Aim of the task
Take the entries below and print only the lines from the one with "Click the model's rear black Mary Jane flat" through the one with "The height and", exactly as they stand, both ends included.

Extracted material
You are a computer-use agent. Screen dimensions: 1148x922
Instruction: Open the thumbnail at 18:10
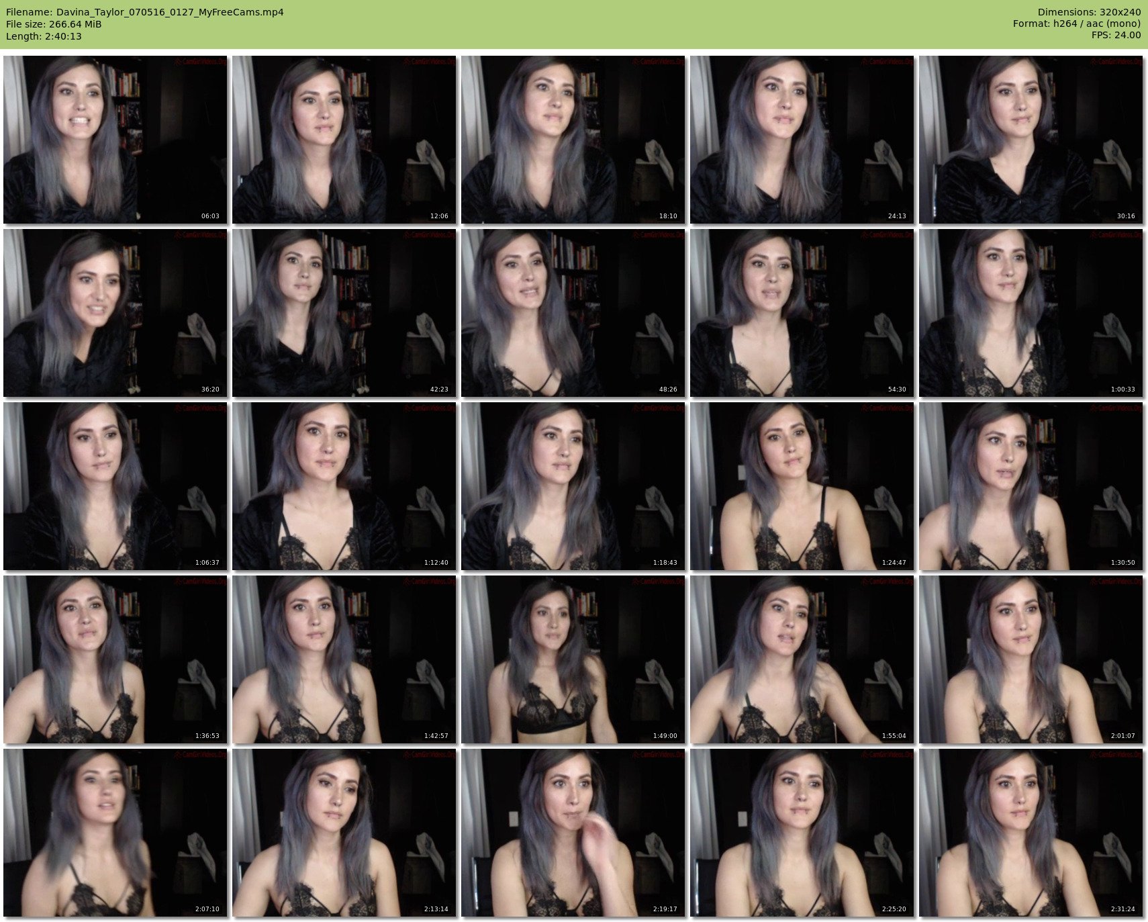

---

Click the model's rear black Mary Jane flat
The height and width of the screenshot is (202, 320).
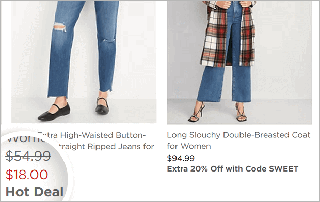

---

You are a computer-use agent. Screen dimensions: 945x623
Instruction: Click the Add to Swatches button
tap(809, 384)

Task answer
Click the model's rear black Mary Jane flat
The height and width of the screenshot is (202, 320).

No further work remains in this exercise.